Try it: Reproduce exactly the span of lines that opens with the line containing "Kontakt (375, 107)" and closes with the last line of the entries below.

Material provided:
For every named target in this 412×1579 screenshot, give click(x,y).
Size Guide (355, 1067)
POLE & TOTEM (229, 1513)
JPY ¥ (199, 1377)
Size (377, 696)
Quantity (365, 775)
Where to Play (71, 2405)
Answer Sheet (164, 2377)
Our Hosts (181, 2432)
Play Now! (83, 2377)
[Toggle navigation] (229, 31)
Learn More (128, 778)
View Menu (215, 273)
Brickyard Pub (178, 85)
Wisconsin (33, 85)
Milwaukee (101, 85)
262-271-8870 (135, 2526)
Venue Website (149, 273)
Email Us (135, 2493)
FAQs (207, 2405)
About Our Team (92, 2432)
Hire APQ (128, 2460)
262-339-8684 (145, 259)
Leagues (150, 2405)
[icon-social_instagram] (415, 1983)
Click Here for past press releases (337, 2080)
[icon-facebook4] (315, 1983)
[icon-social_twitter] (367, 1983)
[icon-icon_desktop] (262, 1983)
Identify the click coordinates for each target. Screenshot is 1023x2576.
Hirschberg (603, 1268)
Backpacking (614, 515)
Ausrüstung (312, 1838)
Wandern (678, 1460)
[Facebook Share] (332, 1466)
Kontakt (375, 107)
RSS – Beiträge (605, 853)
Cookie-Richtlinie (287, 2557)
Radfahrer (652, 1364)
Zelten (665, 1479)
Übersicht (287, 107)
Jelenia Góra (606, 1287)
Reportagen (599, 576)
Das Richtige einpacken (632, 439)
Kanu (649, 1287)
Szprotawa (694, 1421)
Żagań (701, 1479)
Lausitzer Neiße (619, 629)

Result for this task:
Kontakt (375, 107)
RSS – Beiträge (605, 853)
Cookie-Richtlinie (287, 2557)
Radfahrer (652, 1364)
Zelten (665, 1479)
Übersicht (287, 107)
Jelenia Góra (606, 1287)
Reportagen (599, 576)
Das Richtige einpacken (632, 439)
Kanu (649, 1287)
Szprotawa (694, 1421)
Żagań (701, 1479)
Lausitzer Neiße (619, 629)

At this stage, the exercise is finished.